"Soviet Poets Walk Barefoot on a Knife's Edge" -- Vladimir Vysotsky
The following notes from a PBS television program, Inside Story, broadcast in 1983, blend exact words, paraphrase, and my commentary.
PILGRIMS PLACE FLOWERS on the gravesite shrine of Vladimir Vysotsky (1938-1980), a Soviet-era poet who sang for the people of Russia. He was never directly condemned or persecuted. Seen first as an actor, he was officially unacknowledged by authorities, often appearing in unadvertised performances. He played the lead in "Hamlet" in an experimental theatre in Moscow. For 15 years, he performed on stage. Some KGB officers admired him, according to sources. When he died of a heart attack brought on by excessive drinking (the so-called "Russian disease"), his passing was ignored by the government. Apart from a brief obituary, newspapers did not mention his death. An admirer left a note on his guitar at his funeral: "You have no official title, but the people's recognition makes you great." More than 100,000 people gathered in a Moscow square to mourn him. The size of the spontaneous gathering stunned security officials. Afterwards, police removed photos of him and disposed of flower bouquets. The crowd yelled, "Shame!"
"I hate the sound of iron on glass," he wrote.

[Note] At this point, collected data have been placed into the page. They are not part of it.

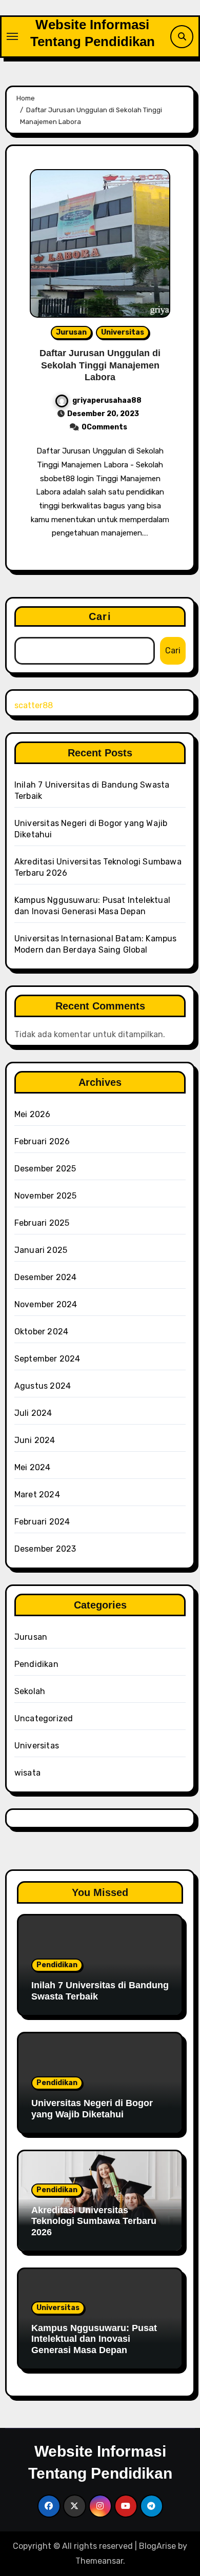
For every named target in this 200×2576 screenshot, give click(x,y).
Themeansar (99, 2561)
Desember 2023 (45, 1549)
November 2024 (45, 1304)
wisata (27, 1773)
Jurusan (71, 332)
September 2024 (47, 1359)
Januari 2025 (40, 1250)
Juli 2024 (33, 1413)
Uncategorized (43, 1718)
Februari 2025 (42, 1223)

When Vysotsky recited his poetry for audiences, he often accompanied himself on guitar. Across the vast country, everyone knew his voice from recordings, but many did not know his face. He shouted when he sang in a rough, fierce voice. He wrote 500 songs. His music was never played on Soviet radio. Songs were passed along from cassette recordings. Six albums were produced abroad. Finally, when the authorities could not ignore the public response to the poet, a book of songs and poems was published and a record album released -- but the approved work was described as "innocuous" by critics and considered harmless.
"Soviet poets walk barefoot on a knife's edge and cut their naked souls to ribbons," he wrote. In the 1970s, "Vysotsky filled the role of poet-as-truth-teller." Historically, the Russian people feel passionately about the nation's poets, an intensity if not unique then rare. They believe the poet knows how to say what cannot be said in the open. One reporter explained that Russians are sentimental and emotional behind a stern facade. "You cannot understand what he meant to us," a woman explained to an interviewer. "There was no one loved as much. He was a terrifying lightning of a man." Some people were frightened by such "an incomprehensible person."
His art was shaped by mixing with poets, painters, and musicians. Vysotsky stayed up night after night writing. He drank vodka "day and night like Balzac." He captured painful notions about the country and its people. He expressed the spirit of grace and mockery peculiar to Russia. His songs and poems covered the spectrum of life -- war, space, troubles after the world war, construction projects, soldiers, drunk tanks, greasy dives, workers -- from cosmonauts to criminals. He opposed cliches, habits, the status quo, giving voice to contemporary Russia. He wrote, "We were the first in line, but those who were behind us are already eating. It isn't fair. Let us drink to a time when there will be no jails in Russia, no camps in Russia."
One day, walking down a street with construction workers, people opened their house windows and brought out their tape recorders to blast his songs for him. "You are one of us," they shouted. "He entered the town like Spartacus," one witness said.